私がソフトウェア・ハードウェア・ソリューションを政府や民間企業に提供する会社を始めたとき、まだ夫も子どももいないうちから、どうやって家庭と両立するつもりだと聞かれました。資金を提供したり、融資したりするパートナーも決して見つからないだろうと言われ続けました」

会議に出席しようと部屋に入ったら、1人の男性にコーヒーを頼まれたこともあります。

「人の前に立つのはとても難しいことです。拒絶されても、その理由ははっきりとはわからないのです。私が黒人女性だからあんなことを言ったのだとは言いませんが、確かなのは、反応が驚くほど否定的だったことです。そして、あるデータは、私の経験が偶然でないことを裏付けています。これによると、アメリカ合衆国では、外部から100万ドル(約1億1,000万円)以上の資金提供を受けた黒人女性はたったの11人しかいないというのです。これはひどい数字です。

会社を興す前は、学校に行って子どもたちにエンジニアになることについて話したり、エンジニアのイメージを絵に描いてもらったりしました。その際、茶色いクレヨンを手にとる子は1人もいませんでした。あまりにイメージが深く心に染みついているのでしょう、彼らにとってエンジニアとは、白衣を着ている白人男性なのです。このイメージを変えない限り、どうやってこの業界への希望者を増やすことができるでしょう?」

技術職女性6人が語る!テクノロジー業界の実情

ティアナ・エップス=ジョンソンさん 

(行政テクノロジーサービス供給団体<Center for Technology and Civic Life>創立者、エグゼクティブ・ディレクター/イリノイ州、シカゴ在住/30歳)

「この業界に入ってまだ日が浅い頃、会話の席でよく男性の同僚が男性同士で話したがり、私を仲間はずれにしようとすることがありました。私が彼らの上司である場合でも、です。ある人は、私と同じ共同設立者の男性に対して、『あなたの技術力は本当に高いですね』と言ってから、私に向きなおってこう言いました。『あなたは…別のことで高い能力を持っているんですね』と。実際は、同僚がやっていた仕事の多くは私がそれ以前にやっていたものでした。ですから、彼はこんな風に返しました。『いやぁ、APIが何か僕に説明してくれたのはティアナなんだよ。だから僕が優れているのは、優秀な人から学ぶことにおいてだね』。最近ではこういうことはあまりありませんが、それはここ数年同じ人々と同じ組織で働いてきたからだと思います。

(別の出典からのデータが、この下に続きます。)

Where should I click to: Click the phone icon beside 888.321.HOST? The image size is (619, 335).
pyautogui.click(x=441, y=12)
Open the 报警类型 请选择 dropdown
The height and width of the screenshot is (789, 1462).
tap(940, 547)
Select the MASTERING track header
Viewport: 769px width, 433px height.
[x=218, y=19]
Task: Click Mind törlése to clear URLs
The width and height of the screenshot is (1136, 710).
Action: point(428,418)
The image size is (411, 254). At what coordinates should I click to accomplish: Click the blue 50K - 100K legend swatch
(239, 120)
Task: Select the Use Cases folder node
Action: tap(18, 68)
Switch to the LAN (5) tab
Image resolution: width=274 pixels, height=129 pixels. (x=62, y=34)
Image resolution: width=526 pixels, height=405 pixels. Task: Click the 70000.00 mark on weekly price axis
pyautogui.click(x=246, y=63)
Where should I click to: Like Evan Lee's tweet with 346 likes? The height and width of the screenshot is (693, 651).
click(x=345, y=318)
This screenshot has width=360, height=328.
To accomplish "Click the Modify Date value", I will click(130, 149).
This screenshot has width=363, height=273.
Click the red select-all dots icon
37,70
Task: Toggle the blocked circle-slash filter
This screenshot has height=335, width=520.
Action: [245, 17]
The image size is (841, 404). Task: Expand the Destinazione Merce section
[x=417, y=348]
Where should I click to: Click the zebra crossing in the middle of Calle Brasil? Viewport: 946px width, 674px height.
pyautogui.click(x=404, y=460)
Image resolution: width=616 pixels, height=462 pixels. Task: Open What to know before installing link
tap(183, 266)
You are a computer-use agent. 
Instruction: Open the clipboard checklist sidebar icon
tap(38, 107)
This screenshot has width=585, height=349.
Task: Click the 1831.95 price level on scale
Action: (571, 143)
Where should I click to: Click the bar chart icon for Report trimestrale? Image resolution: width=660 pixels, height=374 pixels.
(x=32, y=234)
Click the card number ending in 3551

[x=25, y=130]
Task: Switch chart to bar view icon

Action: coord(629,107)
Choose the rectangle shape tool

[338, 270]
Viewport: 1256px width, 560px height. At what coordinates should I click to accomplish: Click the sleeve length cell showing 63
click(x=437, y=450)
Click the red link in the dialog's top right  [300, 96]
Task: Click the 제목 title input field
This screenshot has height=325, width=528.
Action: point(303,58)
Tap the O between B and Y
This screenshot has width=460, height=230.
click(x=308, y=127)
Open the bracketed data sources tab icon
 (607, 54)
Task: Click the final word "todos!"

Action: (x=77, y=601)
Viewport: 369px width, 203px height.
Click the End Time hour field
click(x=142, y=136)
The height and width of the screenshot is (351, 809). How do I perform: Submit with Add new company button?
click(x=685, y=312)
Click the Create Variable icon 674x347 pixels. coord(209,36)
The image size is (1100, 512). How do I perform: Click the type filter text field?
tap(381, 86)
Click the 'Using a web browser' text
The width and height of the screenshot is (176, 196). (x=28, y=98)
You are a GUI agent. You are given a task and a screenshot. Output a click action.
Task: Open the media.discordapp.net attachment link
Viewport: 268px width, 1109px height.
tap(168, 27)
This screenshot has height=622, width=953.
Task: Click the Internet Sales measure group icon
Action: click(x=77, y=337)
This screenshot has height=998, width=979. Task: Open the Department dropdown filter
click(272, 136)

また、とても魅力的な仕事の話が舞い込んだときに、席を外すよう頼まれることもあります。有色人種の人々にとってもう1つの試練は、会議に出席すると、仲間を支援してくれるような有色人種の人々が重要なポストにはほとんどないということ。そのため、私は時間がなくてもできるだけゲストスピーカーとして出席するようにしています。有色人種の女性として技術について話す立場にあることは、非常に貴重なことだと知っているからです」

ジュリアン・チューロさん 

(オープンソース・ソフトウェア&サービス・プロバイダー<Red Hat>ソフトウェア・エンジニア/ノースカロライナ州、ラリー在住/25歳)

「この業界はとてもカジュアルなので、あまりフェミニンな格好をしないようにしようかと思っているところです。本当はかわいい格好が好きなんですけど…。ワンピースを着たり、フルメイクをしたら、まともに扱ってもらえなくなる気がします。先日、会議の席に、かわいいセーターを着ていきました。他の男性たちはTシャツとジーンズだったので、自分がオシャレし過ぎで、フェミニン過ぎるような気がしてしまって…。誰も何も言いませんでしたが、私はジーンズとTシャツを着て、溶け込む努力をかなりしてきました。自分が何か間違えると、それが"女性だから"だと思われるのがいつも心配なんです。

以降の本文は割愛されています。